Erin Spangler graduated from Millersville University in 2020 with a bachelor’s degree in geography with a concentration in environmental studies and a minor in biology. Now, she’s putting her degree to good use in a new position as the horticulture instructional advisor for Milton Hershey School.

Spangler’s work primarily takes place in the Horticulture Center, a part of the larger Agriculture and Environmental Education program at the school, which focuses on hands-on agricultural learning. Students experience many areas of agriculture, including growing natural resources, creating products from the harvests and the agricultural business. Spangler recently began her new position after beginning as a horticulture program assistant at the end of January.

“About one-third of my job is teaching horticulture-based lessons,” Spangler says. “Teachers bring their class to the Horticulture Center, and we do a hands-on lesson that ties into what they have been learning in the classroom.”

Along with planning, planting and maintaining the gardening spaces, Spangler also orders seeds, starts them in the greenhouse before their transfer to the field, and she prunes and maintains blueberries and apples on-site. She is also facilitating a beekeeping club while caring for a colony of bees, and she shares that she’s excited to discuss the job she loves.

“We grow a wide variety of fruits and vegetables, including broccoli, cauliflower, cabbage, kale, celery, carrots, potatoes, cucumbers, collard greens, mustard greens, arugula, melons and more,” Spangler says. “I try to make sure that we have the basics growing, but I also like to have some fun with the produce. I enjoy having fun-colored produce, like purple haze carrots and green zebra tomatoes. I am also planning on incorporating some cut flowers within the produce fields.”

In addition to leading an eight-week summer internship program, Spangler leads the Project Market, a unique opportunity for students at MHS to sell their produce, products and projects to the public.

“Students that attend Milton Hershey can apply for jobs at Project Market, located in the Horticulture Center on campus,” Spangler explains. “During the school year, they come three days a week after school to do work related to the market. That could be anything from planting vegetable seeds, to making items to sell, to running the register.”

The market sells the produce grown in the fields and the greenhouse, but there are plenty of other opportunities for students to create a variety of other products.

“There are also soaps, candles, scrubs and lip balms made by students in the soap club. All those products are made with milk from goats at the Animal Center on campus,” Spangler says. “The market sells many flavors of ice cream, all of which are made at the Spartan Ice Cream Center on campus.”

“Students also like to make teas, dried herb packets and freeze-dried fruits to sell, and the plant club sells succulent bowls, houseplants and cut flower arrangements.
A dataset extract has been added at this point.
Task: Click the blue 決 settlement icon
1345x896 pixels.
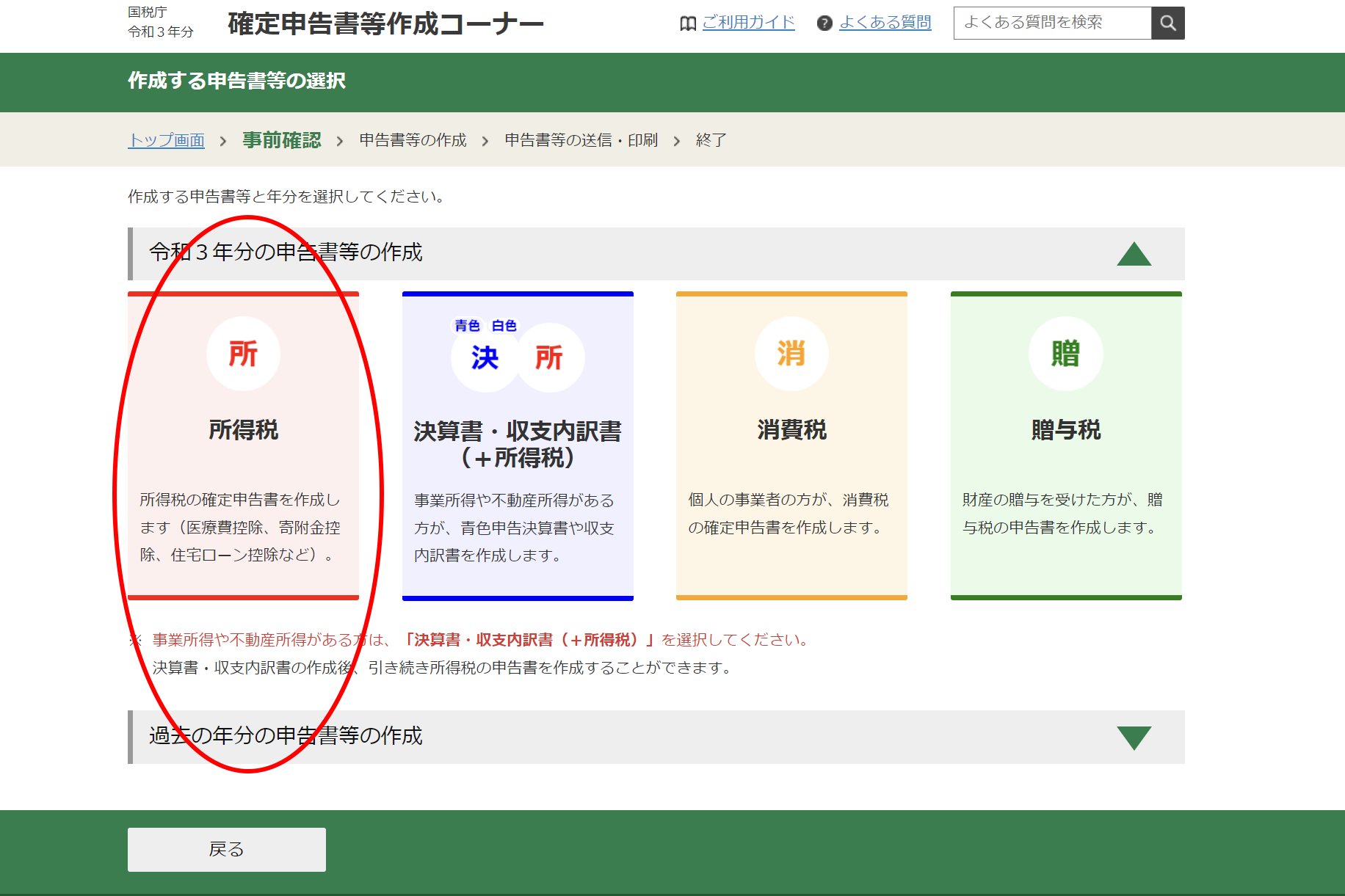Action: tap(485, 358)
Any of the produce that is left over from the market gets donated to a local food bank,” she continues.

As for what planted the seeds of interest in agriculture, Spangler credits a class she took at Millersville University. “I took a food sustainability course with Dr. (Angela) Cuthbert, and that’s what sparked my passion for growing food,” she says. “That course opened my eyes to the disparities within the food system in the United States.”

“Many people live in what are called ‘food deserts,’ or geographic locations where residents have difficulty securing healthy and affordable food. Many times, this includes low-income households that do not have reliable transportation and live in an area with a limited number of retailers that sell fresh produce.”
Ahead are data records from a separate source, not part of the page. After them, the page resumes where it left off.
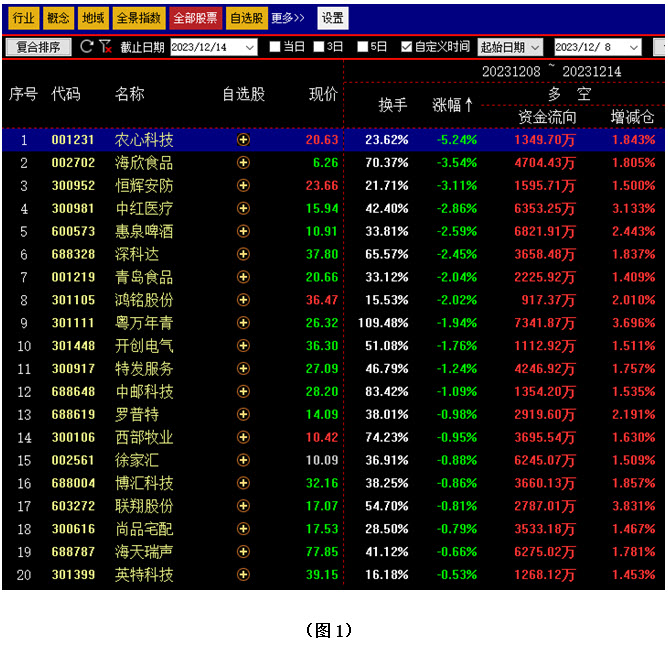668x654 pixels.
Task: Add 农心科技 to watchlist with plus icon
Action: click(243, 140)
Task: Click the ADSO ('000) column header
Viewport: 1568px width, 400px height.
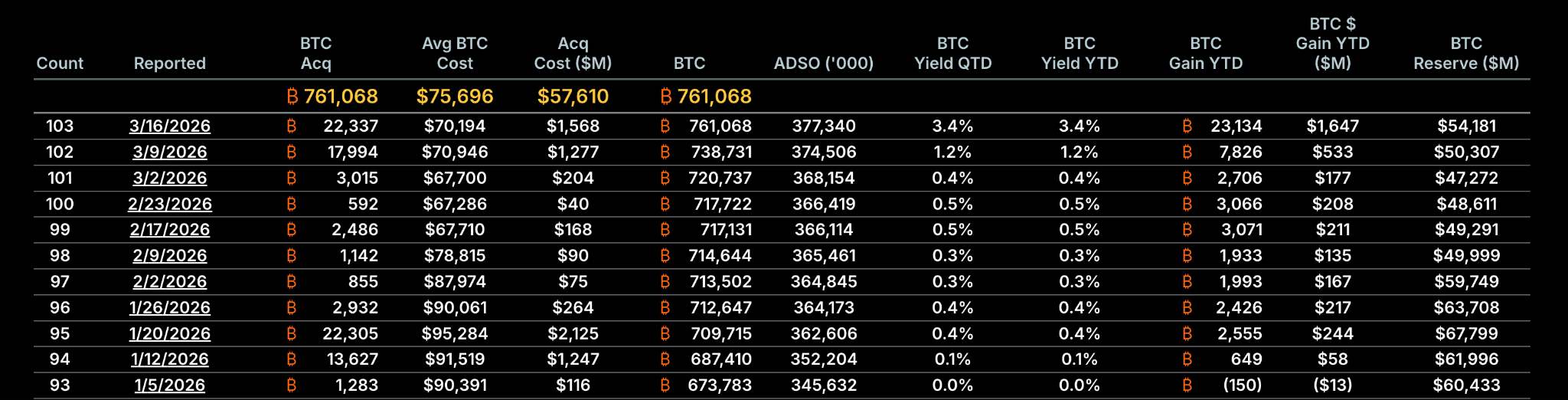Action: point(823,64)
As a student who graduated during the COVID-19 pandemic, Spangler notes that she appreciated how her professors at the University made sure their students were still gaining beneficial, real-life experience despite the challenges of distance learning for her field.

“My botany professor, Dr. (Ryan) Wagner, mailed us seeds and had us collect things from our own backyards so we could do labs at home,” Spangler says. “I remember one lab where I dyed t-shirts in my kitchen with turmeric and black walnuts.”

“I really appreciate how many of my professors went to great lengths to make sure that we were still as hands-on as possible,” she concludes.